Mas o que o art. 96 colocava obrigatoriamente, de maneira didática, ainda se sustenta, pela interpretação sistemática dos demais dispositivos do Código. O art. 100 fixa prazo de um ano, após o que, se não houver habilitações em número compatível com a gravidade do dano, proceder-se-á à liquidação e execução da sentença condenatória, para o recolhimento ao fundo da fluid recovery…Ora, é evidente que o juiz deverá proceder à intimação da sentença e esta, no caso em tela, só poderá dar-se por meio de editais, devendo ao juiz socorrer-se, por analogia, do disposto no art. 94.

Além do mais, cabe ao juiz dar efetiva aplicação ao princípio da publicidade dos atos processuais (art. 5º, inc. LX e art. 94, IX, da CF), utilizando as técnicas que mais se coadunam com as ações coletivas. E, se assim não fizer, caberá ao autor coletivo zelar pela observância do princípio da ampla publicidade da sentença, providenciando inclusive a divulgação da notícia da condenação pelos meios de comunicação de massa, nos termos do art. 94, sob pena de a condenação tornar-se inócua. (Ob. cit., pág. 689).

O Tribunal de Justiça do Rio Grande do Sul, assim se posicionou:

AÇÃO CIVIL PÚBLICA E COLETIVA. PROIBIÇÃO DE ESTABELECIMENTO NO ESTADO DO RIO GRANDE DO SUL E INDENIZAÇÃO PELOS PREJUÍZOS CAUSADOS. PUBLICAÇÃO DA SENTENÇA E EXTENSÃO AOS CONSUMIDORES NÃO IDENTIFICADOS NA AÇÃO.

A divulgação da sentença de procedência da ação civil pública e coletiva, por meio de edital, se faz imprescindível para conhecimento das vítimas em geral, a fim de que, em liquidação, provada a lesão, possam habilitar-se no processo a fim de receber o valor da indenização devida. (Apelação Cível nº 599.262.870, relator Des. Henrique Osvaldo Poeta Roenick; data do julgamento: 05/08/99).

Apesar do requerimento de prosseguimento do feito, entendemos que o caso é de julgamento antecipado da lide, porquanto desnecessária a produção de outras provas.

Com efeito, os documentos já juntados, inclusive pela demandada não deixam qualquer dúvida quanto ao teor da resolução nº 85/98 e do Ofício Circular nº 319/2000, ambos da Anatel. A contestação, da mesma forma, admite a cobrança retroativa das ligações em tela. Assim, a questão, a nosso sentir, limita-se à matéria de direito.

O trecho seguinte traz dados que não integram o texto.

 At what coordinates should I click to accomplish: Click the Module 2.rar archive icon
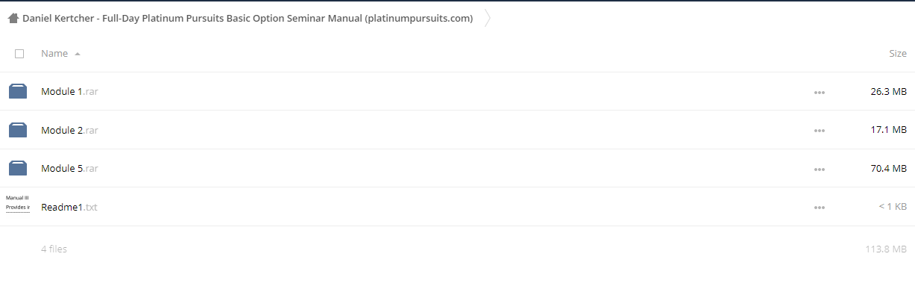18,130
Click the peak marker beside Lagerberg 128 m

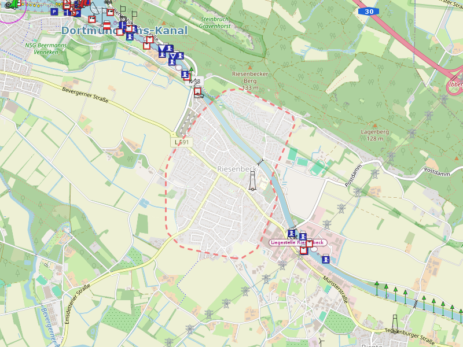click(x=374, y=125)
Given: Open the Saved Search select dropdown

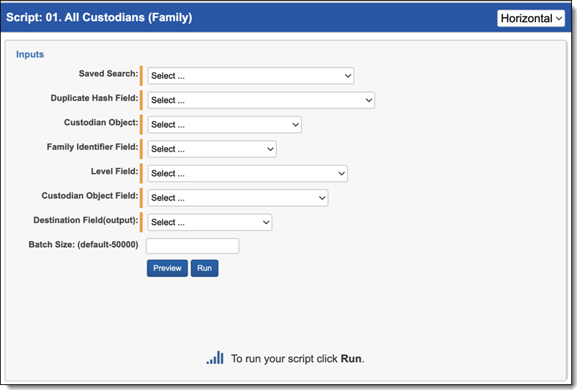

Diante do exposto, é o Ministério Público pelo afastamento das preliminares suscitadas e pela procedência parcial do pedido, para condenar a demandada a:

1 devolver em dobro, a todos os clientes de todos os planos de serviços da empresa, todos os valores cobrados nas faturas telefônicas referentes às ligações interurbanas realizadas há mais de 90 (noventa) dias e ligações internacionais realizadas há mais de 150 (cento e cinqüenta) dias num prazo a ser fixado por Vossa Excelência, sob pena de incidência de multa;

2 a suspensão de toda e qualquer cobrança retroativa referente à ligações interurbanas realizadas há mais de 90 (noventa) dias e ligações internacionais realizadas há mais de 150 (cento e cinqüenta) dias sob pena de incidência de multa;

3 – Informar ao juízo o número de usuários lesados pela cobrança retroativa em Santa Catarina e o total dos valores devolvidos.

4 Divulgar a sentença para conhecimento de eventuais interessados.

Estando de par com tais colocações, inclusive quanto aos temas de preliminar, às quais não vejo necessidade de aditar, de modo que ficam servindo de razões de decidir, por economia de tempo, observo que o caso pede se acolha o pedido formulado na inicial, com as ponderações e esclarecimentos do Ministério Público, inclusive quanto à materialização final da condenação.

JULGO PROCEDENTE o pedido formulado na petição inicial da presente ação civil pública, nos termos do parecer que acolho como parte integrante desta.

Custas e honorários, estes de 10% sobre o valor da causa, pelo réu.

Publicar o edital a que se refere o art. 94 do CDC.

P. R. I.

Florianópolis (SC), 05 de fevereiro de 2007.